05 Jan Costs Matter
The statement that investment costs matter should not come as a surprise to most investors. It is remarkable, though, just how relaxed some investors are about the costs associated with their investments. The problem has two root causes. The first is that in most walks of life, paying higher costs should help you to secure the best lawyer, architect or builder, yet when it comes to investing, this relationship can break down. The second is that costs of, say 1%pa do not sound very much, but unfortunately they are when compounded over time.
The majority of active managers, who promise to beat the market, fail to deliver on their promise. High costs are a contributory factor to this failure. Surprisingly to some, picking funds by their costs is one of the few useful metrics available to us. Research by Morningstar, a firm that makes a living providing star ratings for mutual funds, confirms this:
‘If there’s anything in the whole world of mutual funds that you can take to the bank, it is that expense ratios [i.e., ongoing charges figure or OCF] help you make a better decision. In every single time period and data point tested, low-cost funds beat high-cost funds.’

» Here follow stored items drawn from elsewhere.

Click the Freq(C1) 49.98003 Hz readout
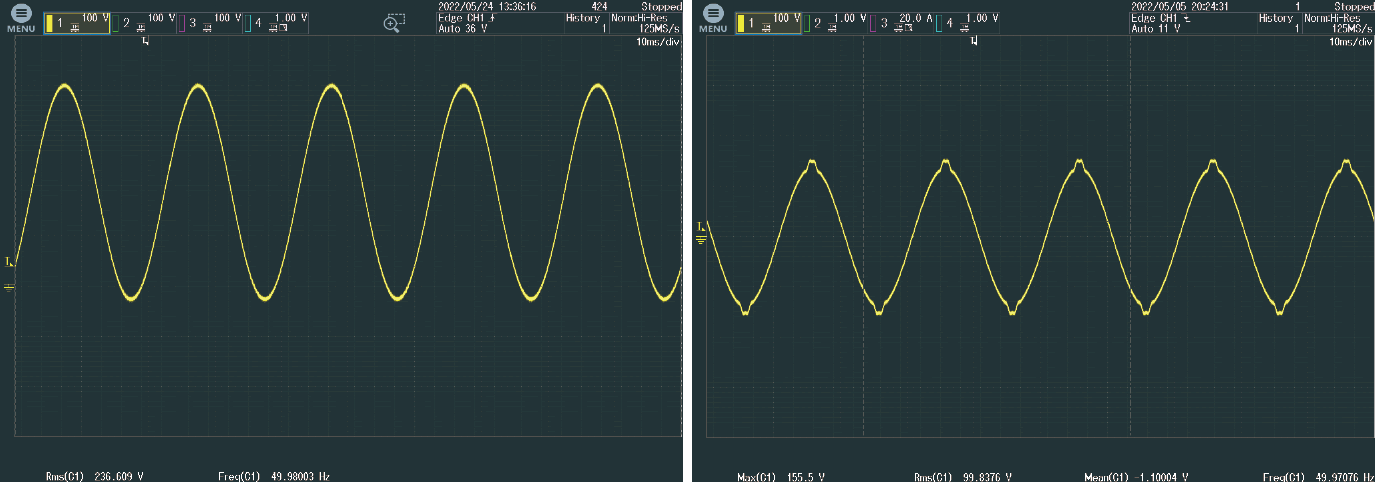The image size is (1375, 482). 273,476
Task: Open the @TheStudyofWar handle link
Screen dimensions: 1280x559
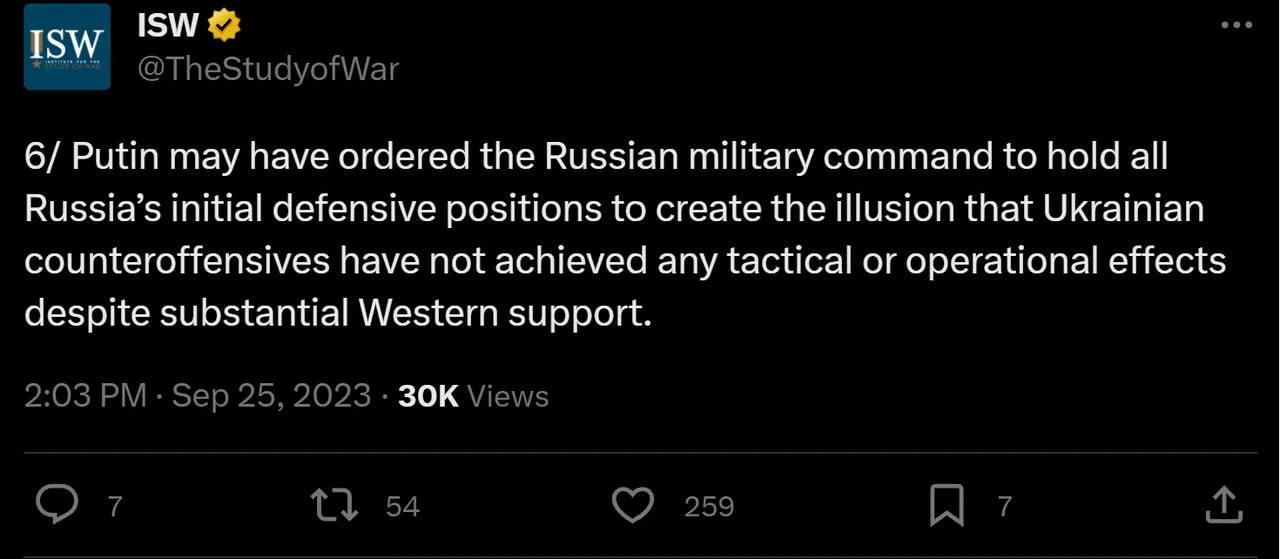Action: (x=268, y=69)
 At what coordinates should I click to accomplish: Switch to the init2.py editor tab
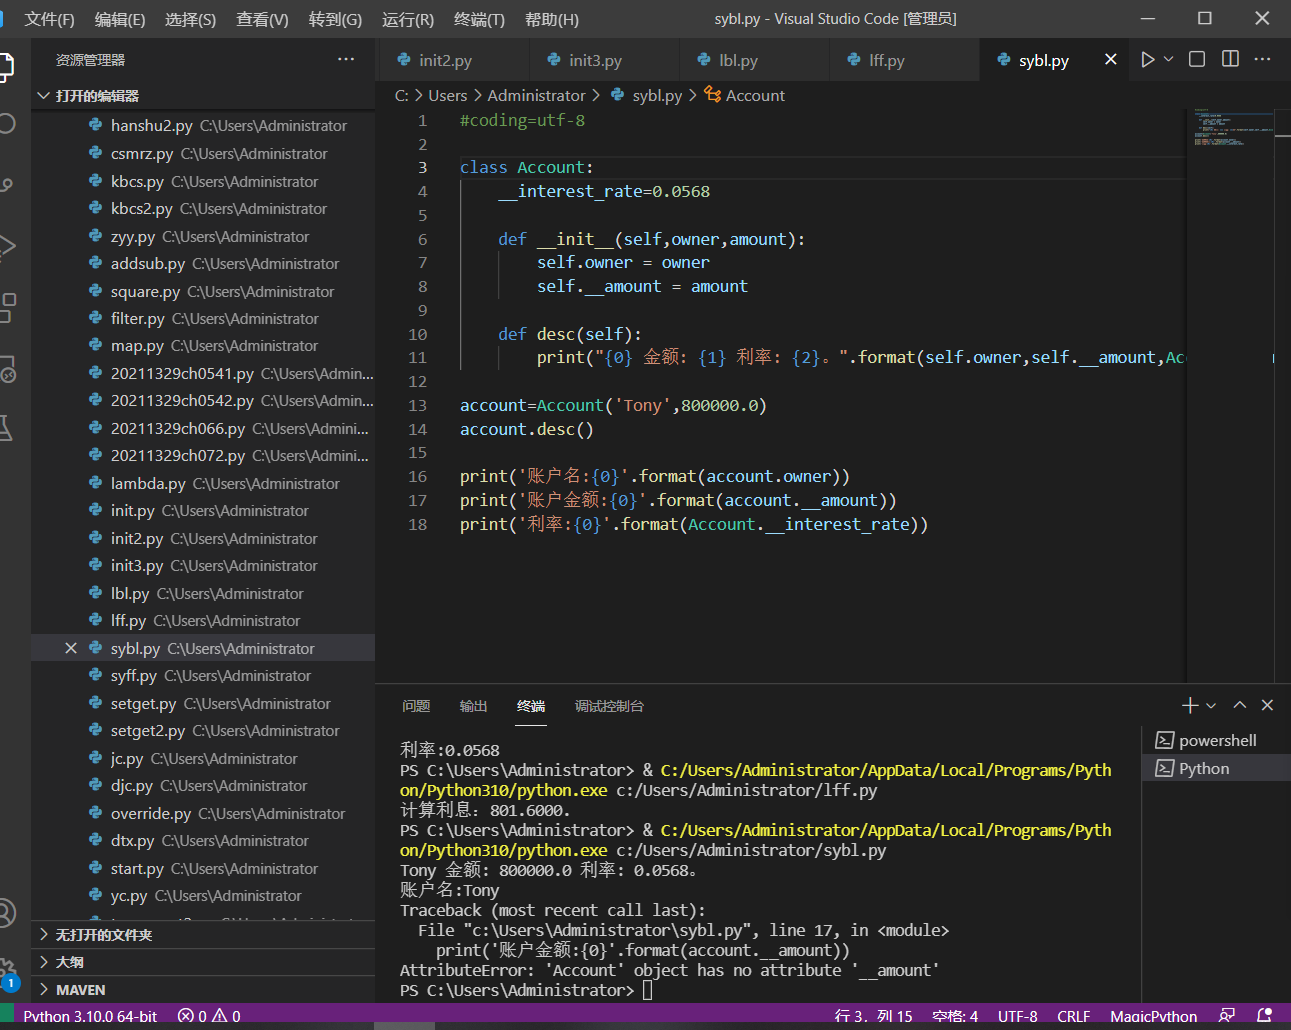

A recent piece of research on US mutual funds reveals that the relentless drag of costs makes a meaningful difference to investor outcomes. It ranked equity funds, over 20 years to the end of 2021, into low and high-cost quartiles, of those with the lowest costs (0.84%pa) 31% were ‘winners’ (i.e. beat the benchmark) and of those with high costs (1.75%pa) only 6% were ‘winners’. Similar results were observed when funds were ranked by trading costs (incurred through buying and selling). In the UK, there is still a big gap between the ongoing charges figure (OCF) of active and passive (index) funds, and also reported trading costs, which recent research from Albion Strategic Consulting (2022) reveals. This is illustrated in the figure below, showing average fund costs.
Figure 1: Average active and passive (index) fund costs in the UK (end September 2022)
Source: Albion Strategic Consulting. Fund data from Morningstar Direct © All rights reserved.
If we construct a simple illustrative portfolio with 48% in global equities, 6% in emerging market equities, 6% in global property REITs and 40% in global short-dated bonds, the underlying fund level fees are 0.98%pa for the ‘high cost’ active fund version and 0.26%pa for the ‘low cost’ passive (index) fund version. With some straightforward maths, we can calculate the difference in wealth outcomes of investing in these two cost strategies over different time horizons.
For the purposes of this exercise, we will assume that the two strategies earn the same return, which is favourable to the active funds, as research shows that more than half deliver a return lower than the market1.
Figure 2: How much bigger your pot could be by using the lower cost strategy
Source: Albion Strategic Consulting
Investors who take the costs of their portfolio investments seriously and reduce these where possible should achieve a higher long term return all other things being equal.
John C. Bogle, the late founder of Vanguard and investment legend drew a powerful conclusion that investors should take note of.
‘The grim irony of investing is that we investors as a group not only don’t get what we pay for, we get precisely what we don’t pay for.’
No wonder one of his favourite sayings and an approach we use at Bloomsbury when it comes to constructing portfolios is that ‘Costs matter!’
This blog is intended for information purposes only and no action should be taken or refrained from being taken as a consequence without consulting a suitably qualified and regulated person. Your capital is at risk when investing. Past performance is not a reliable indicator of future results and forecasts are not a reliable indicator of future performance.
 Numerous studies including SPIVA® reports across several markets and time frames.
 Dimensional Fund Advisers: The Fund Landscape Report 2022
 This is provided for information and educational purposes. It does not constitute any form of advice. For illustrative purposes only.
 We use Professor William Sharpe’s return ratio = [(1-low cost %)/(1-high cost %)]^number of years.